El primer ícono falso es Julio Cobos. Ha sido elevado al pedestal por su loable decisión de seguir los dictados de su conciencia al votar contra el proyecto oficial de retenciones. Pero hacer un juicio sobre él tan solo por eso es un análisis cuanto menos recortado.
El sistema permite que el vicepresidente o un legislador vote según su conciencia pero, al menos teóricamente, es disvalioso que quien es el reemplazante de la presidenta sea un liso opositor, tal como se ha mostrado Cobos últimamente. Los signos políticos posteriores a aquella votación —que llegan hasta la creación de una fundación pensando en los próximos comicios— exceden el ejercicio de la objeción de conciencia. Todo se parece más bien a una traición (sin que importe aquí cuan ético es el traicionado y cuánto lo merezca), porque, sincerémonos, Cobos cuando abandonó la UCR sumándose a un proyecto bien alejado de las ideas de Alem sabía claramente quienes eran los Kirchner. Bien supo al aceptar la candidatura que su función sería tan reducida como la de Scioli en la gestión anterior. Como Duhalde, no puede hacerse el sorprendido por una mecánica de poder que tiene dos décadas, habiendo sido Santa Cruz el primero de los ensayos.
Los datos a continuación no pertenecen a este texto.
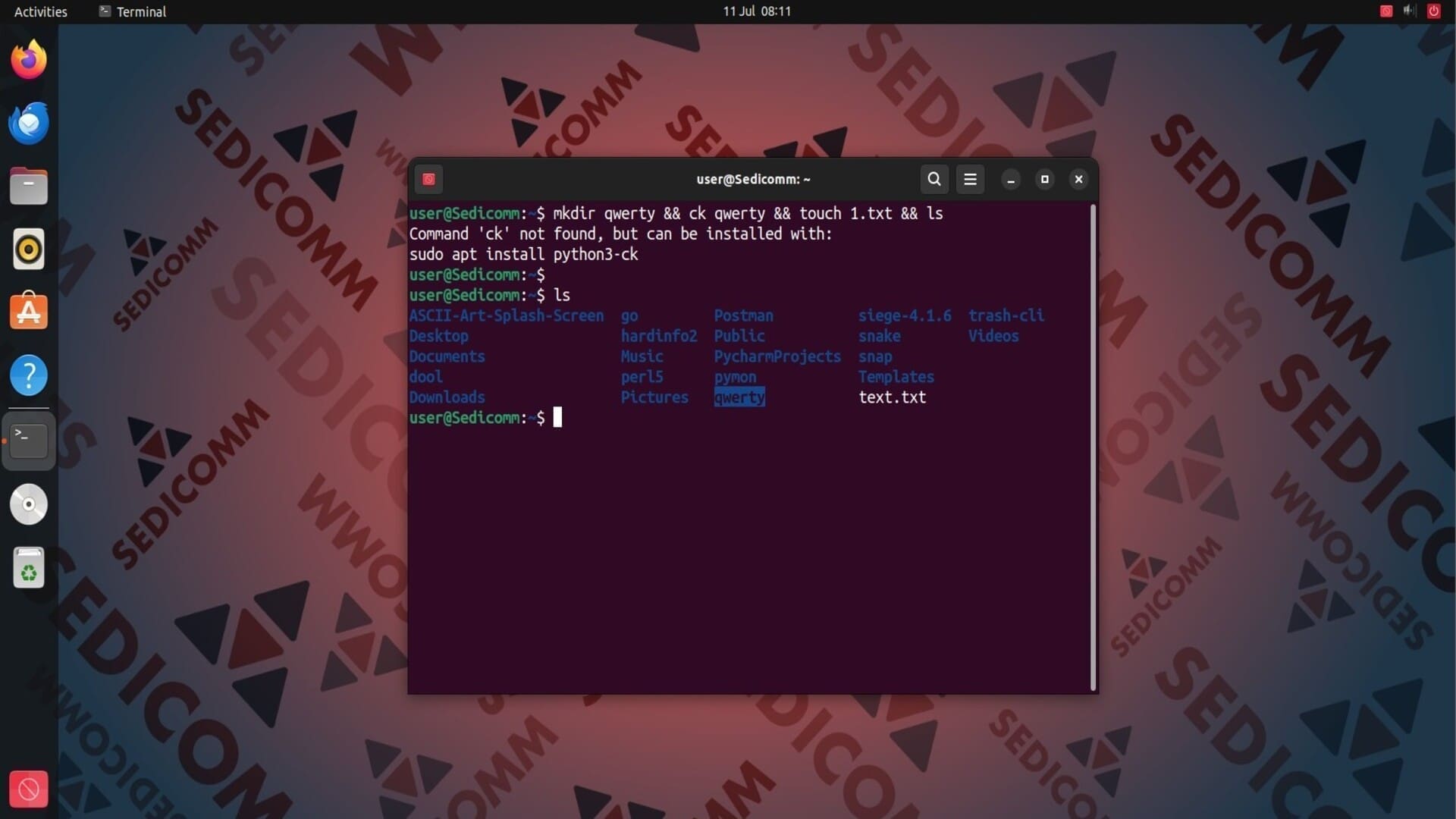Click the highlighted qwerty directory text
1456x819 pixels.
[739, 397]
Cobos sin la bendición oficial no estaría hoy donde está. Mal que pese, materialmente los votos de octubre pertenecen a los Kirchner aunque el legitimado haya sido un binomio. Él mismo sabe que si dejara la vicepresidencia —actitud esperable de quien está en desacuerdo con el núcleo de las políticas oficiales, independientemente de aquella resolución 125— moriría en el olvido porque eso de encabezar las listas de popularidad es pura fugacidad dada por el cíclico e histérico humor social.
Un caso similar es el de Felipe Solá, el nuevo “presidenciable” con tradición camaleónica. De cafierista a menemista (fue Secretario de Agricultura en los ´90); de menemista a duhaldista; de duhaldista a kirchnerista; ahora, después de haber sometido a Buenos Aires a un vasallaje de la Casa Rosada que continúa Scioli, nuevamente ha emigrado y posiblemente hacia una segunda etapa duhaldista. Siempre hay excusas. Solá en octubre encabezó la lista de diputados kirchneristas por Buenos Aires, ¿recién ahora se da cuenta que los Kirchner “tienden a una hegemonía peligrosa”, como ha sostenido?
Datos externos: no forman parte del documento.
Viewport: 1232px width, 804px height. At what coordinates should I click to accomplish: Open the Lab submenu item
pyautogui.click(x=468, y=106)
Mas ironías de las “alternativas” al kirchnerismo: Cavallo aconseja de economía y de cómo evitar una crisis; Barrionuevo funda una “verdadera CGT para el pueblo trabajador” porque está cansado —dice— tanto de la corrupción de los Kirchner como de que Moyano no democratice al movimiento obrero; los Rodríguez Saá, que gobiernan San Luís hace veinticinco años, piden alternancia; Duhalde es la esperanza; los que echaron Cobos de la UCR, ahora, porque “mide”, piensan en repatriarlo. Falta que Alberto Fernández se autoproclame como “el cambio”. En las crisis, lo viejo vuelve vistiendo disfraces nuevos; es el devenir circular de la historia con la lógica del eterno retorno.
Rectificar o ratificar, esa es la cuestión
Las falsas expresiones del cambio no llegarán lejos si no cuentan con el aval electoral por lo que la clave es impermeabilizarse de la estrategia de maquillar lo viejo para que permanezca el mismo tejido de poder. ¿Recuerdan el cual era el eslogan de Cristina en las elecciones? “El cambio recién empieza”. Era una ingenuidad creer eso y las pruebas están a la vista. No cambió absolutamente nada, ni siquiera el titular último del poder que sigue siendo Néstor Carlos Kirchner.